Stepwise cycloaddition reaction of N-phenacylbenzothiazolium bromides and nitroalkenes for tetrahydro-, dihydro- and benzo[d]pyrrolo[2,1-b]thiazoles.

The triethylamine promoted stepwise 1,3-dipolar cycloaddition reaction of N-phenacylbenzothiazolium bromides with nitroalkenes in ethanol resulted in a mixture of two isomeric tetrahydrobenzo[d]pyrrolo[2,1-b]thiazoles with cis/trans/cis- and all-trans-configurations. More importantly, the corresponding dihydrobenzo[d]pyrrolo[2,1-b]thiazoles can be selectively prepared in refluxing ethanol and the benzo[d]pyrrolo[2,1-b]thiazoles can be obtained in satisfactory yields by sequential dehydrogenation with DDQ as oxidizer.

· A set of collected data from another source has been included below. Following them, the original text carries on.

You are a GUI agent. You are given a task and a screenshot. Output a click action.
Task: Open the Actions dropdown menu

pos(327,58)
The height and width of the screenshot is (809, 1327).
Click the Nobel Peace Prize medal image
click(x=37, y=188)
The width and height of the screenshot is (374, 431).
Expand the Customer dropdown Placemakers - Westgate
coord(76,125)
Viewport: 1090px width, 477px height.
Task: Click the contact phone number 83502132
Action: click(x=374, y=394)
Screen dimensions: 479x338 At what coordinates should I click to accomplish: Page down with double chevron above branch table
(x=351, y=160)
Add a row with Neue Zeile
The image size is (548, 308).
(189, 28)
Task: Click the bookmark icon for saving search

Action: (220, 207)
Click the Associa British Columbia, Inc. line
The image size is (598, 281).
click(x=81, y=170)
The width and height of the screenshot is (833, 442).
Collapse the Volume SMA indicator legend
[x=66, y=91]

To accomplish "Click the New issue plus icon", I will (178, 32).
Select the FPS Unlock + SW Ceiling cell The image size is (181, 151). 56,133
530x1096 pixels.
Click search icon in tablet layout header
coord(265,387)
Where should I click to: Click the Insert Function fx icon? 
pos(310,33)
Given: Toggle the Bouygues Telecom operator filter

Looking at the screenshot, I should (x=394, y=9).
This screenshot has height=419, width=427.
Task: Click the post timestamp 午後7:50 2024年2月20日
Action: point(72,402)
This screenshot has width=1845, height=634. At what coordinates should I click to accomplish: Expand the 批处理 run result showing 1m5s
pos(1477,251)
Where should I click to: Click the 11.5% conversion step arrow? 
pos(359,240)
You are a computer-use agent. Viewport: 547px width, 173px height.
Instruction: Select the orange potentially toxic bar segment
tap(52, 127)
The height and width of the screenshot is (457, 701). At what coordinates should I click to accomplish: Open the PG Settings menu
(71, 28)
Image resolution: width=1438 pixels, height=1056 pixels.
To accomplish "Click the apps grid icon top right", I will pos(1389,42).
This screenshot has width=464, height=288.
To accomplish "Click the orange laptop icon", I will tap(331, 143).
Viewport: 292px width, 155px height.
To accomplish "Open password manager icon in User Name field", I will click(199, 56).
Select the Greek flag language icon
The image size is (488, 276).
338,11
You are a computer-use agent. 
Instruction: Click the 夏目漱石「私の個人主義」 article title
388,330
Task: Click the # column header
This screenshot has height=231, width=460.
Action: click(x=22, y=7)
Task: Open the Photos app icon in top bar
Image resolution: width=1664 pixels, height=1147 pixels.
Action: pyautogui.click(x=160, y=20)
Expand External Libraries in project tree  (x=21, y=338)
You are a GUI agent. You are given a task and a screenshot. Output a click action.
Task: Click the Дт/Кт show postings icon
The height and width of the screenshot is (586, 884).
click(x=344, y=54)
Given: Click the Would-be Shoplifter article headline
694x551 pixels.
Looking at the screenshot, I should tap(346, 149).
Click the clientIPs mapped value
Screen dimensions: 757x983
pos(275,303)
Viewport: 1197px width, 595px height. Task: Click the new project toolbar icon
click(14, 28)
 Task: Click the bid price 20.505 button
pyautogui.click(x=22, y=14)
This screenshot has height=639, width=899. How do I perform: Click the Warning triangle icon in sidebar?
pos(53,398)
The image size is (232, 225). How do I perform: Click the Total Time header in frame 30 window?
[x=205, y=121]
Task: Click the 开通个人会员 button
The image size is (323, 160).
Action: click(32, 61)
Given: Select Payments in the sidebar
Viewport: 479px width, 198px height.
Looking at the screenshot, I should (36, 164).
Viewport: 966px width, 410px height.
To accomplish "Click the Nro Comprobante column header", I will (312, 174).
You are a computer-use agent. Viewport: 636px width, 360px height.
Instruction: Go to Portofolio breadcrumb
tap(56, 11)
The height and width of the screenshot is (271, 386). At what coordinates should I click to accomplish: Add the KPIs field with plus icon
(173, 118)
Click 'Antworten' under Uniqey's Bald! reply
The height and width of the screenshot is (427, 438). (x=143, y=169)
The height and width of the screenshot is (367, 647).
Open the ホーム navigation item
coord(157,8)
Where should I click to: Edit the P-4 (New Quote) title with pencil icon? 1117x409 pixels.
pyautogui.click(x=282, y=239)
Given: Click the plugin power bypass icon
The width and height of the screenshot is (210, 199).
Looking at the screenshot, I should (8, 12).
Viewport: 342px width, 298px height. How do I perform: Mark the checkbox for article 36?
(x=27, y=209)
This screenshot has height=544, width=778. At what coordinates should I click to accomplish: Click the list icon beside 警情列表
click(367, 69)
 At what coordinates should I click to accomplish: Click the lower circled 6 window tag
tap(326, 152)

On the other hand, the similar cycloaddition reaction of N-phenacylbenzothiazolium bromides with 1-methy-1-nitroalkenes in refluxing ethanol afforded benzo[d]pyrrolo[2,1-b]thiazoles with splitting out of nitro group. The stereochemistry of the spiro compounds was clearly elucidated on the basis of NMR spectra and sixteen single crystal structures.